The Lewis Woolcott Top 10 Destructive Commercial Practices

  1. Hiding the risk: Misleading contract terms don’t help. If you’re being bounced around the contract to get to the true allocation of risk, it’s probably time to revise the drafting.
  1. Risk offloading: Passing all risks off to the supply chain may seem like a good idea, but the reality is those risks don’t go away. Chances are you’ve either paid a premium for those risks or laid the groundwork for a prolonged period of dispute.
  1. Failing to give notices – Give the employer the choice, don’t wait for the decision to be de facto. Employers, deafening silence will not resolve an issue, you may not agree with the Contractor’s position but you must reply and explain why not
  1. Under-pricing: Why back yourself into a corner? Price as honestly as possible and discuss the obstacles you face and any potential optimisations. One day the tide may go out and everyone will see that you’ve been swimming naked…
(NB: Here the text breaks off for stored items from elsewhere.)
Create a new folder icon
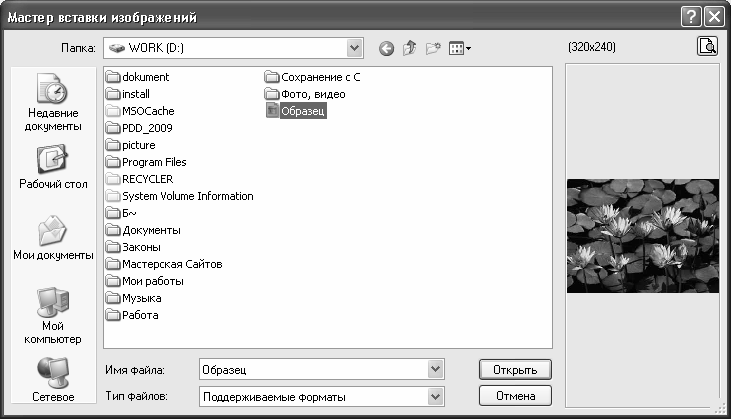 pos(432,47)
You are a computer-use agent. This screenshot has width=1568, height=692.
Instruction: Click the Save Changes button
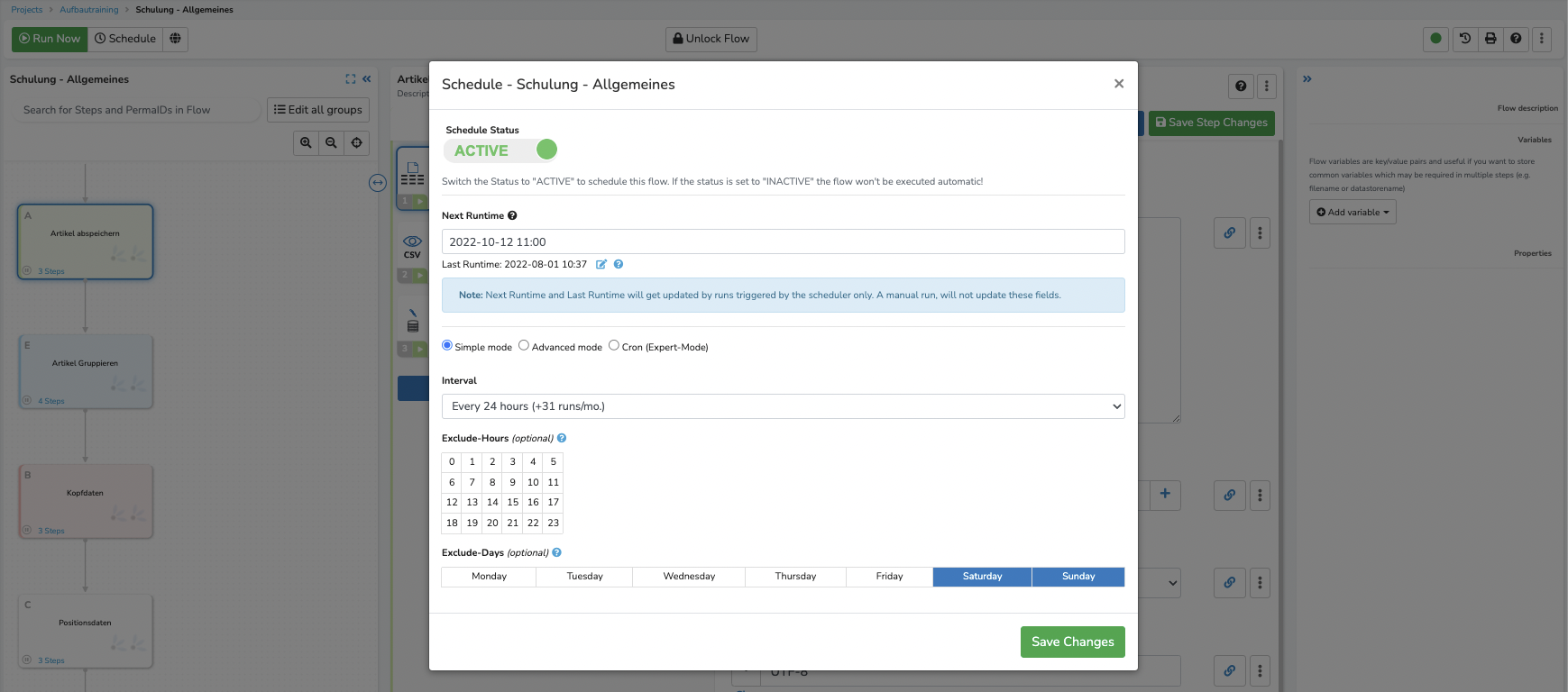tap(1072, 642)
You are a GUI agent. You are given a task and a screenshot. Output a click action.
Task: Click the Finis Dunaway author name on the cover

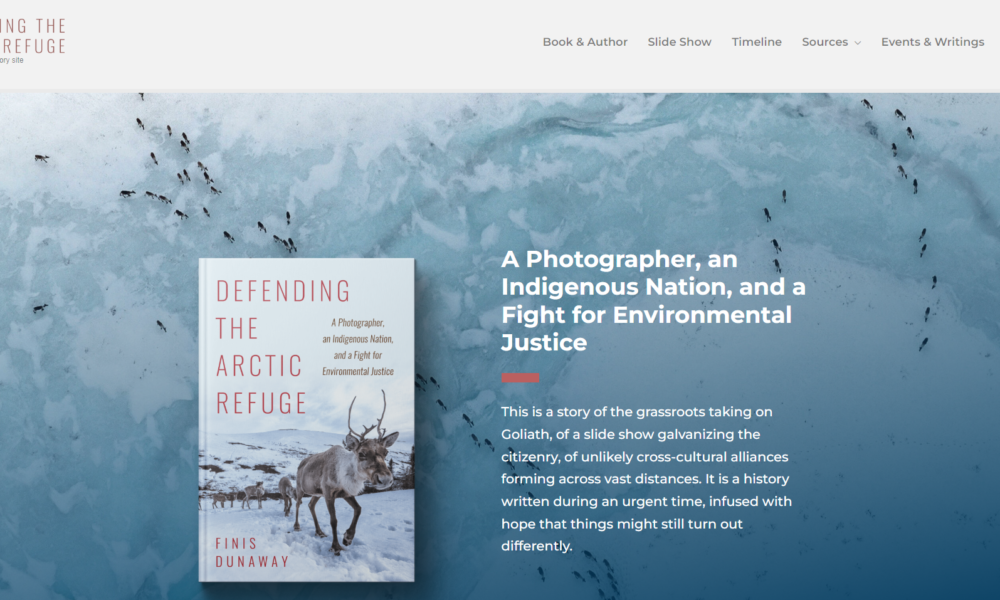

  1. Short tender periods: “We would like you to price this $1B lump sum contract inside four weeks”. Always allow enough time for the bid, and if you are up against it time-wise pick a contract form that allows for the increased uncertainty.
  1. Deceptive and poor planning: One example includes ‘the two-programme scam’ (one for the contract and one for construction). Don’t do it! It creates work, leads to mistrust and when push comes to shove the truth will come out.
  1. Poor record keeping: Not knowing what happened isn’t good (unless you’ve been out with Keith Richards). Keep track of resources so you can improve efficiency and demonstrate entitlement.
  1. Over reliance on the relationship: It’s good to have a collaborative working relationship but this can go too far if nothing is documented. Document your heated agreements just in case your marriage made in heaven ends in divorce.
  1. Emotional attachment to an Issue: Always remember that it’s just business. It’s harder to resolve an issue if you’re emotionally attached, and a skilled negotiator will use your weight of feeling against you. For example, you may inadvertently give up higher valued items just to win that one low value point of principle.
  1. Emotional & Evocative language (particularly in letter writing): One of the few joys of forensic research is seeing the war of words deteriorate into mud throwing through the course of contractual correspondence. Whilst the insults and animosity can be mildly amusing to the third party reviewing the letters, it’s probably not a good idea if you really want to solve the issue.